Quality (LLM-as-judge, avg score, higher is better):
| Metric | raw | effective-liteparse |
|---|---|---|
| Overall answer | 46.47 | 56.67 |
| Overall reasoning | 58.47 | 65.90 |
| Gemini answer | 58.53 | 78.33 |
| Gemini reasoning | 71.33 | 86.00 |
| GPT answer | 34.40 | 35.00 |
| GPT reasoning | 45.60 | 45.80 |
Efficiency (trace metrics):
| Metric | raw | effective-liteparse |
|---|---|---|
| Avg cost / question | $0.751 | $0.474 (−37%) |
| p95 cost | $1.323 | $0.746 |
| Avg turns | 8.47 | 11.08 |
| Avg turn duration | 6.5 s | 5.6 s (−14%) |
Token usage:
| Metric (avg per run) | raw | effective-liteparse |
|---|---|---|
| base input tokens | 23 | 17 |
| cache write (5m) tokens | 86,666 | 29,623 |
| cache read tokens | 214,924 | 354,330 |
| output tokens | 2,433 | 3,546 |
| total input tokens (all) | 301,612 | 383,970 |
| cost — cache write (5m) | $0.542 | $0.185 |
| cost — cache read | $0.107 | $0.177 |
| cost — output | $0.061 | $0.089 |
| avg cost (reported) | $0.751 | $0.452 |
The skill is 37% cheaper per question and scores higher on every judge metric. It is still a few seconds slower on the full task, while remaining faster in turn duration, allowing for more iterations.
A note on token usage
At first glance the effective-liteparse variant looks more expensive on tokens: it processes ~384k input tokens per run on average against ~302k for the raw baseline. But that headline number is misleading, because it lumps together input categories that are billed very differently. Once the input is broken out by billing category, the picture inverts: the extra volume in liteparse is overwhelmingly cache reads (tokens billed at the discounted $0.50/MTok rate) while the expensive part, fresh content written into the cache ($6.25/MTok), is roughly 3× lower than the baseline (29.6k vs 86.7k tokens). The raw approach re-caches large PDF image pages on every read, whereas liteparse parses documents locally and feeds back compact text, so the costly cache writes shrink dramatically even as cheap cache reads grow. The net effect is that liteparse runs at about 40% lower cost ($0.45 vs $0.75 avg) despite touching more tokens overall.

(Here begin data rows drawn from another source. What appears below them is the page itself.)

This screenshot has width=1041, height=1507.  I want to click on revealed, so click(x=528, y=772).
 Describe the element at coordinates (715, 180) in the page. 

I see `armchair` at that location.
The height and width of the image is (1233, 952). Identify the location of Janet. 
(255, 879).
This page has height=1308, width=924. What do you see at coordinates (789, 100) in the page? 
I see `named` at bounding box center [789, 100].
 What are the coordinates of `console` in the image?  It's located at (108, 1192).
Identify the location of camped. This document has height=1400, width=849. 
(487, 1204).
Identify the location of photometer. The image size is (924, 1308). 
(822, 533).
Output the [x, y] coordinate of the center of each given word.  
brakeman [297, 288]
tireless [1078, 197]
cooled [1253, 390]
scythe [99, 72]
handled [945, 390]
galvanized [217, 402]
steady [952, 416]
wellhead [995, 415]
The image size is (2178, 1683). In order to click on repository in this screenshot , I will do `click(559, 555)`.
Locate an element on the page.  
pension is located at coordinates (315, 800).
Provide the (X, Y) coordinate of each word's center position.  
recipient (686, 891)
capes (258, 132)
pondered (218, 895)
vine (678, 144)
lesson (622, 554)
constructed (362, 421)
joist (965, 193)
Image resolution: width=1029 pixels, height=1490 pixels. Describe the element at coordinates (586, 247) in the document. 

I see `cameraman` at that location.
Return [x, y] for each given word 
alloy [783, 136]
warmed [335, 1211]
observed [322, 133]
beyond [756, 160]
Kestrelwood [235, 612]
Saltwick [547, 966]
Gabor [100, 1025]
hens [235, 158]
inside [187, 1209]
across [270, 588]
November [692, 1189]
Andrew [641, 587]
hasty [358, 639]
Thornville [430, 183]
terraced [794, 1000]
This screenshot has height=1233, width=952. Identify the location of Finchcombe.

Costs use the published Claude Opus 4.7 rates ($5 base input / $6.25 5m-cache-write / $10 1h-cache-write / $0.50 cache-read / $25 output, per MTok). The reported cost is the runtime's total_cost_usd ; the small gap versus the per-category derived total comes from a secondary Haiku call that the top-level usage record omits.
Takeaways
- Traces are the ground truth. Every improvement here came from reading what the agent actually did.
- Skill guidance has second-order effects. "Locate then read" and "don't shotgun" sounded prudent but each addedround-trips. Optimize for total turns, not per-command tidiness.
- Separate the harness from the skill. The biggest cost number was a harness artifact, not a skill property. Measure carefully before attributing.
- Cheaper and better aren't a trade-off here. Disciplined, local parsing beat raw PDF ingestion on both cost and answer quality.